:: Provided information ::
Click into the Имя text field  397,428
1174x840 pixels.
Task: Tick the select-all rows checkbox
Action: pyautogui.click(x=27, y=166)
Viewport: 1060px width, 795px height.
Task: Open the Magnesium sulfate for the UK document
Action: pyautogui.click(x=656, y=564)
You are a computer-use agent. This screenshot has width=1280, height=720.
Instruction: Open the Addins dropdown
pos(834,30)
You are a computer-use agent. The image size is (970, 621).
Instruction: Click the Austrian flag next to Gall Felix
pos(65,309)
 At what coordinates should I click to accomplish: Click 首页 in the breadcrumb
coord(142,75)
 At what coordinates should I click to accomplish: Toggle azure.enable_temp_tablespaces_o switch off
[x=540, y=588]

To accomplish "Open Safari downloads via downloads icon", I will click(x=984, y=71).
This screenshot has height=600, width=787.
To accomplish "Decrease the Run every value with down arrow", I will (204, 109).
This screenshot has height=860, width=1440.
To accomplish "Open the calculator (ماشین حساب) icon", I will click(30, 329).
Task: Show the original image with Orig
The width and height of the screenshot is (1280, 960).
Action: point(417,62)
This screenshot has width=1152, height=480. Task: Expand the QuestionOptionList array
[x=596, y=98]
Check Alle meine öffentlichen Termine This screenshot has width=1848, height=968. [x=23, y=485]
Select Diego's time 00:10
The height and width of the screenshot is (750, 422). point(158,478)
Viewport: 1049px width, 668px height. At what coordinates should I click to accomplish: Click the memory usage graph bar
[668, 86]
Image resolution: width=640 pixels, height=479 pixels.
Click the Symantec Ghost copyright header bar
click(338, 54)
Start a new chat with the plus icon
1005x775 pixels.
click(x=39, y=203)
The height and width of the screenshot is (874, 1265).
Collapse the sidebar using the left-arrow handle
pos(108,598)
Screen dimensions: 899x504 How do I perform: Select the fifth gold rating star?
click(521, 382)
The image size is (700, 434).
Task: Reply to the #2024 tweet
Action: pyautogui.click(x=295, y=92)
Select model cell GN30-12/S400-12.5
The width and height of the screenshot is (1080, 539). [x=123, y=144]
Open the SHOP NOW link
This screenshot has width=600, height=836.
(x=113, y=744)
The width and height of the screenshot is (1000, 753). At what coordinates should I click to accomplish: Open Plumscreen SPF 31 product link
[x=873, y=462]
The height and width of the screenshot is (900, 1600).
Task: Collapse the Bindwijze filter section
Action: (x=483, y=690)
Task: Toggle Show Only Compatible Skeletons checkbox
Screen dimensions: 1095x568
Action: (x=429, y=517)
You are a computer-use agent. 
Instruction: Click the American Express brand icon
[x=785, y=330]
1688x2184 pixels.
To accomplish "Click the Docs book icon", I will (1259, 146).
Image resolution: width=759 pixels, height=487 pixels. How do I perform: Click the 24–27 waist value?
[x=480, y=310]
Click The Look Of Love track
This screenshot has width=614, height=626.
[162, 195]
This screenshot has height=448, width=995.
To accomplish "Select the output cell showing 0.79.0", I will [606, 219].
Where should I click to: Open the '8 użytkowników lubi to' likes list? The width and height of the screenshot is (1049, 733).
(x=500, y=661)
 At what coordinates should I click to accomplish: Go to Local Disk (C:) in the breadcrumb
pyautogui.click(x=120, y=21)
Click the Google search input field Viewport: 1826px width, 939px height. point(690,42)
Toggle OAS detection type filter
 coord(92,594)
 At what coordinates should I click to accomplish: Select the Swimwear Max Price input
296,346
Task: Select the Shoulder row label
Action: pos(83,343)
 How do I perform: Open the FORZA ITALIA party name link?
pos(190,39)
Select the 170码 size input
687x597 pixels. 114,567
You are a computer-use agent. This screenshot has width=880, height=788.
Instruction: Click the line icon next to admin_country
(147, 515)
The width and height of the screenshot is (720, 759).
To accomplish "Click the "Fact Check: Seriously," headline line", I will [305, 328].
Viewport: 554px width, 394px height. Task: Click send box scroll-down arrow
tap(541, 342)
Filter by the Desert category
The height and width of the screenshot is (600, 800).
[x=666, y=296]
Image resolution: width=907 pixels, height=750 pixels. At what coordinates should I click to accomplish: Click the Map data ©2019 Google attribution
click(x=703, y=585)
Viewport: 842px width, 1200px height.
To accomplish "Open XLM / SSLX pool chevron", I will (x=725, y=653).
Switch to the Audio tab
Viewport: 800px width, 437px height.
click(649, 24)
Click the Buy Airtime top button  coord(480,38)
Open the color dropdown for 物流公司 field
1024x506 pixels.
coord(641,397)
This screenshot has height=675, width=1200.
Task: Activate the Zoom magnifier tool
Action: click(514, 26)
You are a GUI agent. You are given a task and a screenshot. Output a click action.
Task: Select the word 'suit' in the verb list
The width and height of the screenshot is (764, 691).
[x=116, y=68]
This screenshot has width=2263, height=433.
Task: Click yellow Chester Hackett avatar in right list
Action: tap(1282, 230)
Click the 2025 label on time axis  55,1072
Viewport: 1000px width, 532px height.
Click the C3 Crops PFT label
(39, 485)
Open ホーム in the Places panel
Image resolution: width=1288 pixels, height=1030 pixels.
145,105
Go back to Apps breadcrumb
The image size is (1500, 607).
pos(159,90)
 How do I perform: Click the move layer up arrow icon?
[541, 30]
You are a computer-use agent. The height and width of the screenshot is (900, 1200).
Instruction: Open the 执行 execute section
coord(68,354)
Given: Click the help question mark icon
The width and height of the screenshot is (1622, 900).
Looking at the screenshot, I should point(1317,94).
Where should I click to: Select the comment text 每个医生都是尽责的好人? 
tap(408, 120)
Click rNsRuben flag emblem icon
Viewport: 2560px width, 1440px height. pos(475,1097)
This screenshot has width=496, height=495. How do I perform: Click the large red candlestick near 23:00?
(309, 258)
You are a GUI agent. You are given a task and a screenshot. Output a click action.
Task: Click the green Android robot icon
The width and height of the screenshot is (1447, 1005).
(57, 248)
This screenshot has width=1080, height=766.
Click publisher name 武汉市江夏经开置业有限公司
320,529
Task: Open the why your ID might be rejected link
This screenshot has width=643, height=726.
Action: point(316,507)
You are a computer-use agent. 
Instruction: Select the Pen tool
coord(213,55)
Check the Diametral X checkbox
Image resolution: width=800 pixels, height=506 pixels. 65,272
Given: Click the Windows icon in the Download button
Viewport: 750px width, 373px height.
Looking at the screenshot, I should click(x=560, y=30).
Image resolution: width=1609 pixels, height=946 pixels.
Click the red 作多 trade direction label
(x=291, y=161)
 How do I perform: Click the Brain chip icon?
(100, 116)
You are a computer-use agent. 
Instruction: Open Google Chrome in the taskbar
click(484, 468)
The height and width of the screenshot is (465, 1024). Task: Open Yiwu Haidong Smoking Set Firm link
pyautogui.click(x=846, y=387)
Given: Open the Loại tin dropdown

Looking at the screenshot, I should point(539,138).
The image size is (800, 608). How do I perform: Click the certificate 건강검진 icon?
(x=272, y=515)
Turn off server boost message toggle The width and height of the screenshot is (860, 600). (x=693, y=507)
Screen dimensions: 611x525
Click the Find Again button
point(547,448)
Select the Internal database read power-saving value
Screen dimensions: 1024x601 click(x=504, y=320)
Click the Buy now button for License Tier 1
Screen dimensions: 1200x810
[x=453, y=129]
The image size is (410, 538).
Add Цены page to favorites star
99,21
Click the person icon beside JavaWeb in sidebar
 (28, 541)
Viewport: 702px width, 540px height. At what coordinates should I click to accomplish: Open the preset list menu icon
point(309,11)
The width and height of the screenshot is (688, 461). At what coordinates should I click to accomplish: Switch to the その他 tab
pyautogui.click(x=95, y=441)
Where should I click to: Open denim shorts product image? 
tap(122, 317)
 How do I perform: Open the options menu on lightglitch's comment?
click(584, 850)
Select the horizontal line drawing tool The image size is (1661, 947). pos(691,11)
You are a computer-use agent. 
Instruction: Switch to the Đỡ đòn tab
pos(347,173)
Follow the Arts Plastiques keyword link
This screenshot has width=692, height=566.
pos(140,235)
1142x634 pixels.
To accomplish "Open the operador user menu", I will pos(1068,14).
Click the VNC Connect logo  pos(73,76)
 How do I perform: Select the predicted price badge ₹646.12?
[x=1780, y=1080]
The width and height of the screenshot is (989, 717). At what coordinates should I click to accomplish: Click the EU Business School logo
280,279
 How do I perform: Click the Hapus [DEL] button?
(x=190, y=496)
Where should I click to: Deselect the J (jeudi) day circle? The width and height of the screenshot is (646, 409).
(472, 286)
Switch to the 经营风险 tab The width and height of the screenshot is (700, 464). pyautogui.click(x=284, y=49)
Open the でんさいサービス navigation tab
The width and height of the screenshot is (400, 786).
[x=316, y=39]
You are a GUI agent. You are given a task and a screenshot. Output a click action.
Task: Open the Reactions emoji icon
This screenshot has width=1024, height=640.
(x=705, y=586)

:: What you should do ::
Scan the material for "with" and copy the lines that hold it.

:: Solution to this task ::
To accomplish "Decrease the Run every value with down arrow", I will (204, 109).
Task: Show the original image with Orig
Start a new chat with the plus icon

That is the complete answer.